The study resolves long-standing inconsistencies between inferred Hawaiian primary magmas and direct partial melts of peridotite or peridotite–pyroxenite hybrids by introducing deep-lithosphere fractionation and shallow lithospheric re-equilibration. High-pressure experiments demonstrate that clinopyroxene and garnet fractionation at ~90–100 km shifts primary magma compositions toward FeOT-rich, SiO2-poor melts. Subsequent orthopyroxene assimilation with coeval olivine precipitation at <~2 GPa increases SiO2 and adjusts major elements to match Hawaiian tholeiitic trends, while preserving near-constant Ni contents. The model explains whole-rock Ni–MgO trends and high-Ni olivine phenocrysts without invoking large contributions from recycled oceanic crust. REE patterns of modeled parent melts reproduce observed LREE and, with modest garnet breakdown, HREE as well. The process-based framework links physical melt migration (ponding, fractionation, fracture-controlled ascent, reactive porous flow) with geochemical evolution, offering a coherent account for both shield tholeiites and post-shield alkaline lavas originating from a common peridotitic source modified during ascent.

Conclusion

Hawaiian lavas can be generated from peridotite-derived primary magmas via a three-step process: (1) partial melting at 3–4 GPa, (2) extensive clinopyroxene and garnet fractionation in deep lithospheric magma chambers at ~90–100 km, and (3) orthopyroxene assimilation coupled with olivine precipitation during ascent through the shallower lithosphere (~60–10 km). This high-pressure crystallization and re-equilibration model reproduces major-element trends, Ni systematics, REE patterns, and mineralogical observations of Hawaiian shield tholeiites and post-shield alkaline lavas without requiring dominant recycled oceanic crust in the source. The findings highlight the importance of deep fractionation and lithospheric melt–rock interactions in shaping ocean-island basalt compositions.
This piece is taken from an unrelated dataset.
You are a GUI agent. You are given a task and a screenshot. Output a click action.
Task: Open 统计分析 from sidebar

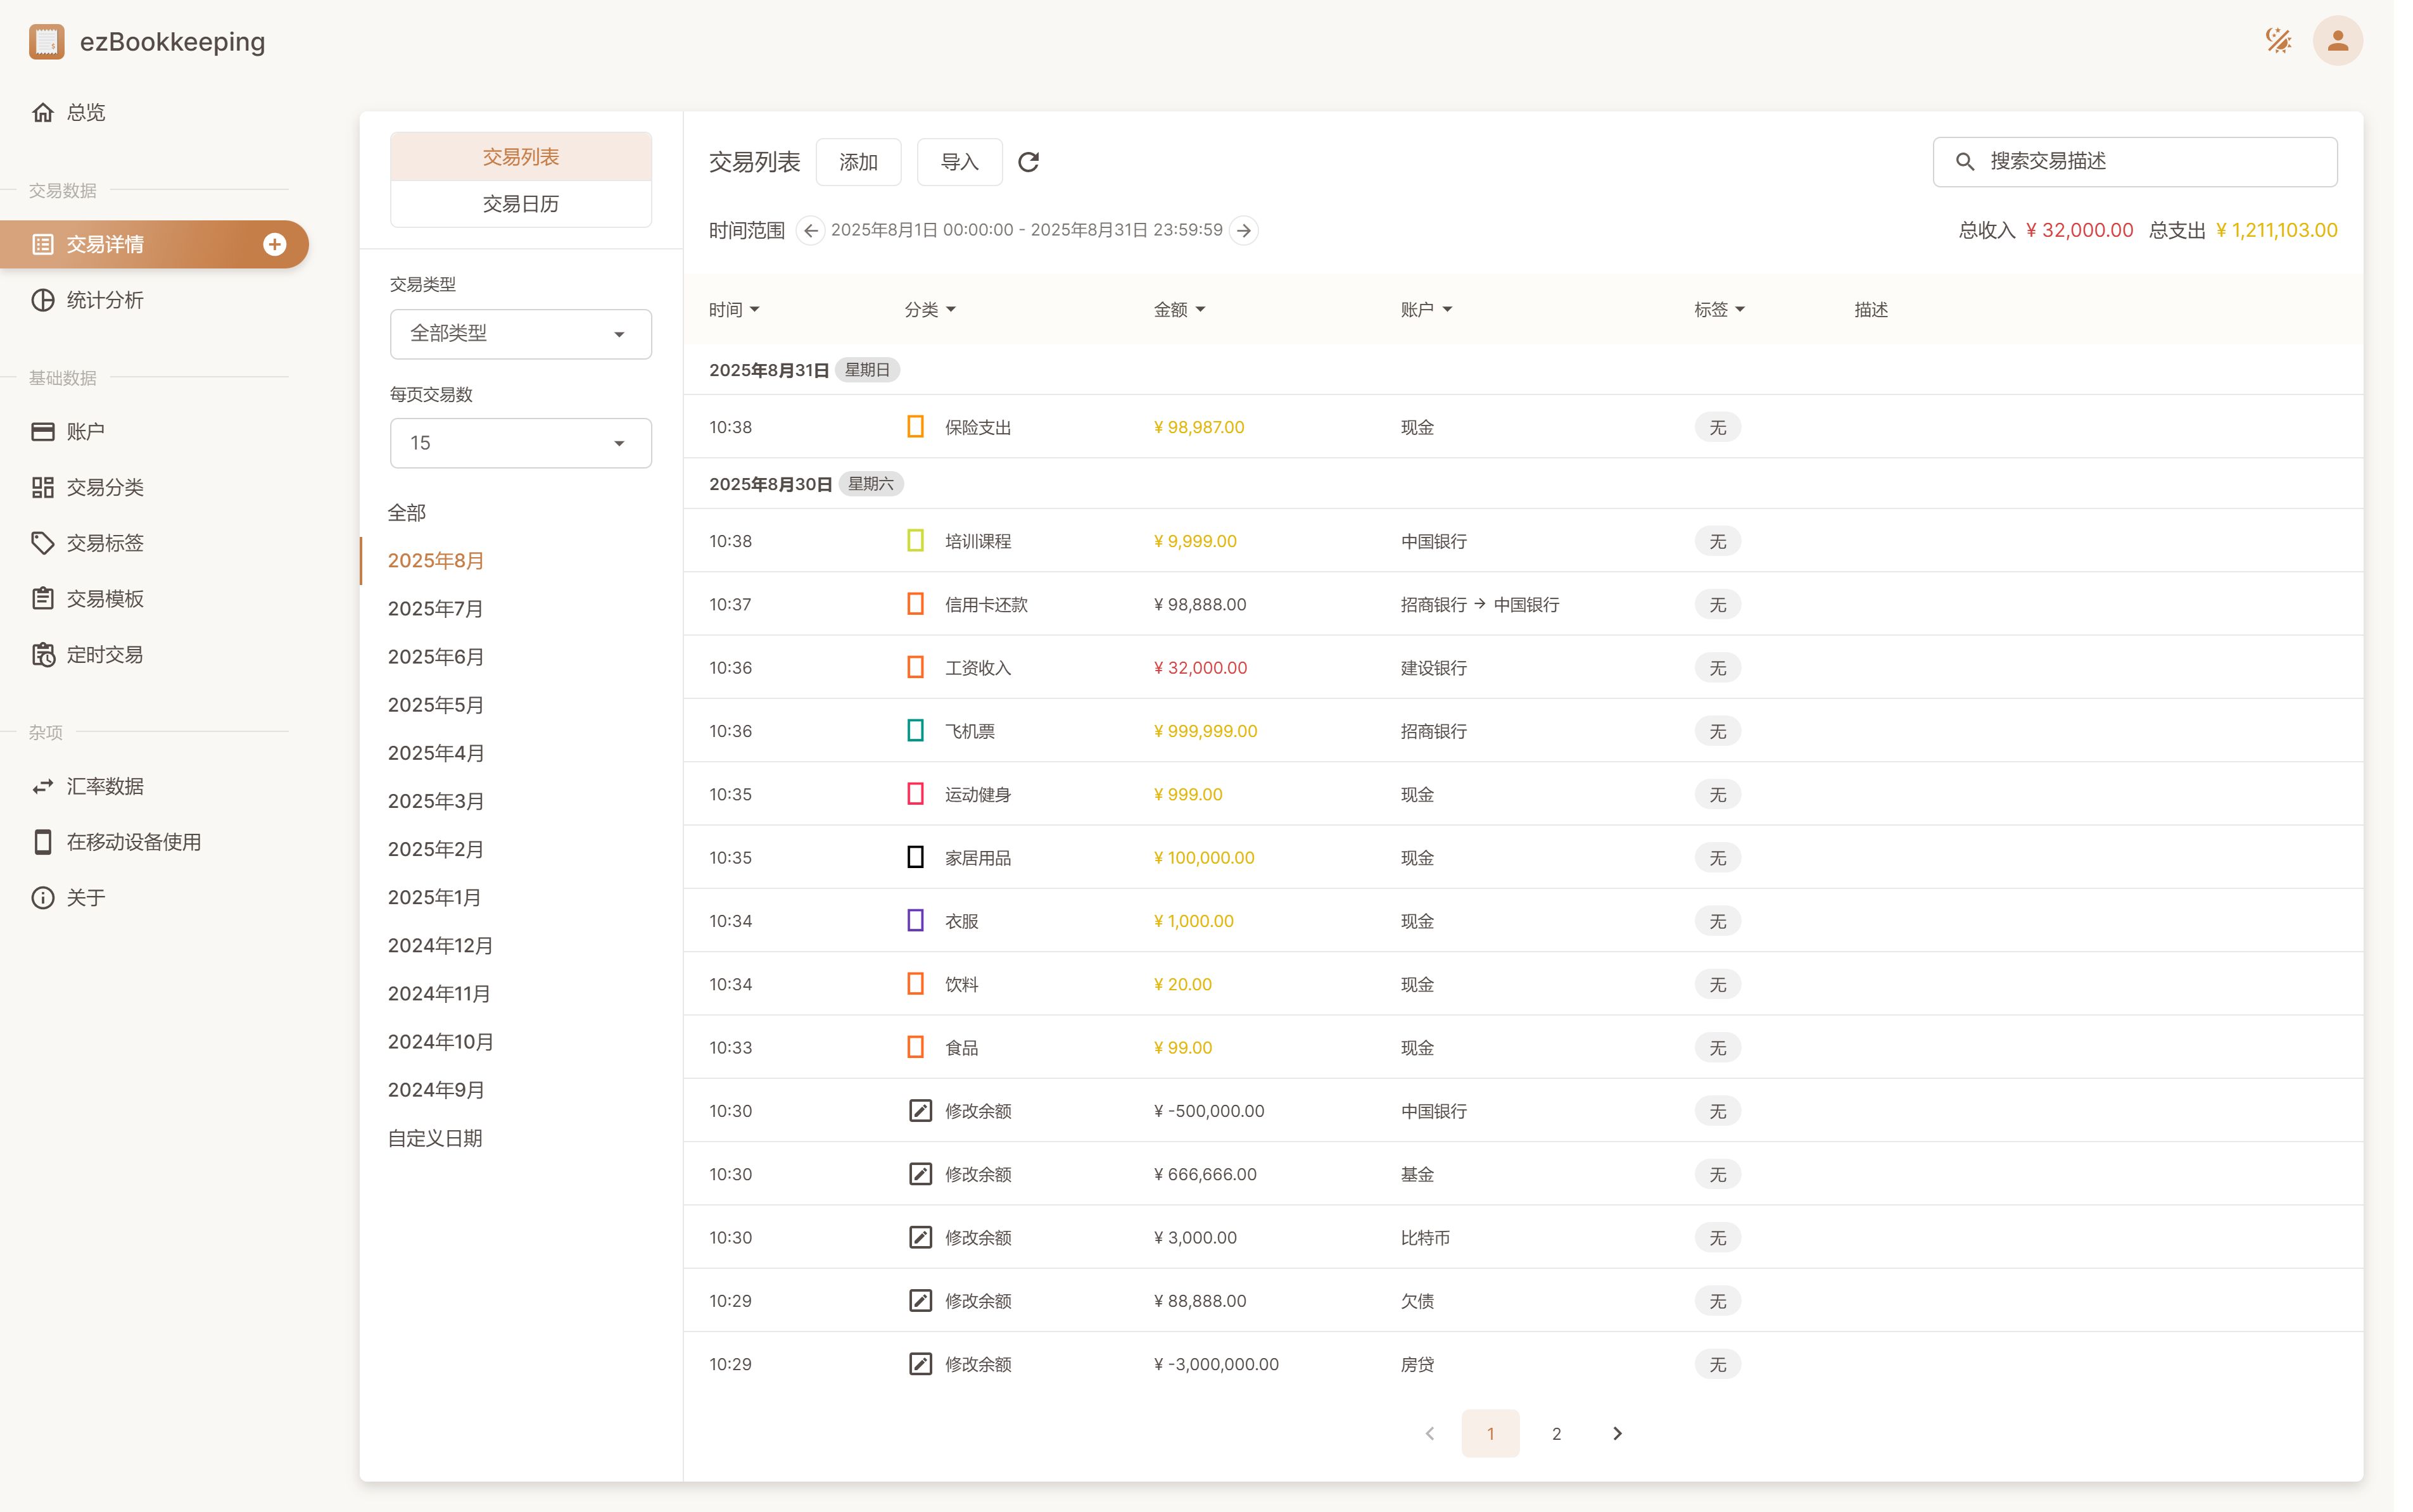(104, 300)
Future work should refine partitioning parameters at relevant P–T–X conditions, quantify kinetics of opx assimilation and garnet breakdown during ascent, integrate isotopic constraints, and explore variability across different Hawaiian volcanoes and eruption stages.

Limitations
  • The model relies on assumptions about source composition (75:25 primitive mantle:depleted mantle), partition coefficients (Ni, REE) at 3.0 GPa, and low-pressure Ni partitioning between olivine and melt; uncertainties in these inputs affect quantitative outcomes.
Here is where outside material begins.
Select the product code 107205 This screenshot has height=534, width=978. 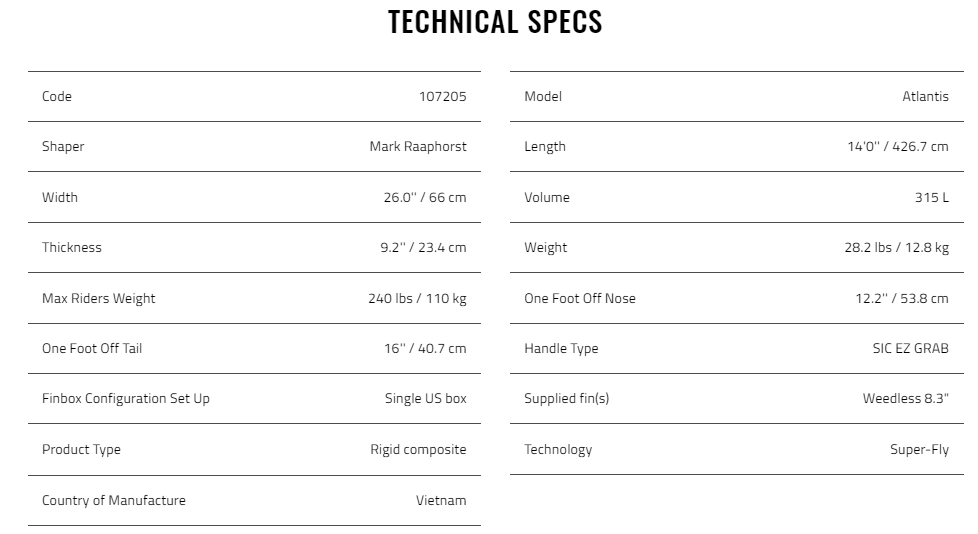(x=443, y=97)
  • Experimental runs are at a fixed pressure (3.0 GPa) and a discrete set of temperatures; natural systems experience pressure–temperature–composition paths that may vary spatially and temporally.
  • The degree of orthopyroxene assimilation (0–30 wt%) and the opx-assimilated/olivine-precipitated ratio (1.2–1.4) are based on literature and modeling; direct constraints in the Hawaiian lithosphere are limited.
  • REE model fits require assuming partial decomposition (~10 wt%) of precipitated garnet during ascent; the extent and timing of garnet breakdown in nature remain uncertain.
  • Magma transport mechanisms in the lithosphere (fracturing vs. porous flow) are inferred from seismic and theoretical considerations, with limited direct observations.
  • Isotopic signatures are not explicitly modeled; while major/trace elements can be explained without recycled oceanic crust, isotopic data often imply its presence, indicating additional source heterogeneity not addressed here.